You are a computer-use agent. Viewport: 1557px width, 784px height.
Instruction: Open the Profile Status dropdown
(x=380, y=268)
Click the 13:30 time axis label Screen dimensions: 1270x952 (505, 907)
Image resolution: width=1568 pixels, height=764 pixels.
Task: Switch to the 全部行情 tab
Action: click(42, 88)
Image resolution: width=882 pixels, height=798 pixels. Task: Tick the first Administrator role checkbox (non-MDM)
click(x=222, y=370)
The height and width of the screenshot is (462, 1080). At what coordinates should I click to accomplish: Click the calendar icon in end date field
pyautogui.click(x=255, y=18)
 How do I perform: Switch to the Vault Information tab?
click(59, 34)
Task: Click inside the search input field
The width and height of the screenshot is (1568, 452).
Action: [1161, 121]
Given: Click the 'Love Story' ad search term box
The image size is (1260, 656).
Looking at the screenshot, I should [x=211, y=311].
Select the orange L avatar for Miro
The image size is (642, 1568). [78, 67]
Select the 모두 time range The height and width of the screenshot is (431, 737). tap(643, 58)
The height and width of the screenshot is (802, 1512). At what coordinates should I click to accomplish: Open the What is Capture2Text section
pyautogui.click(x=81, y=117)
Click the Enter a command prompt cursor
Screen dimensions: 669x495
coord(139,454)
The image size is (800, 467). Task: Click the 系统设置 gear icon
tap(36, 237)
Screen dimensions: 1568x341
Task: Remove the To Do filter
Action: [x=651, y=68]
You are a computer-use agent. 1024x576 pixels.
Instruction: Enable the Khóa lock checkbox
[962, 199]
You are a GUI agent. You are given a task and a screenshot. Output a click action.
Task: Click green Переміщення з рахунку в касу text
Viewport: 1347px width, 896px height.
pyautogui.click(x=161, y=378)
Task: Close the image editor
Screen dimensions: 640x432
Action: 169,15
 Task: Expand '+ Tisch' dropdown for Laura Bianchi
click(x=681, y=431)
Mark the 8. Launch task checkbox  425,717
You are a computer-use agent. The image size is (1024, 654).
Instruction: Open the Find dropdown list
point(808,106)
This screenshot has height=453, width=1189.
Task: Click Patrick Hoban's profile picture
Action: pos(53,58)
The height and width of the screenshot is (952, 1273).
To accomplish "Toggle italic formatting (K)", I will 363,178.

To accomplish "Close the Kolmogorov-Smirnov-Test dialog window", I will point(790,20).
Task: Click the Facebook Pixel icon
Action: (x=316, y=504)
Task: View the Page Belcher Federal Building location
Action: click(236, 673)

About this task => Wherever a line of the data above contains "computer", copy that line.

Reply to the task =>
You are a computer-use agent. Viewport: 1557px width, 784px height.
You are a computer-use agent. 1024x576 pixels.
You are a computer-use agent. The image size is (1024, 654).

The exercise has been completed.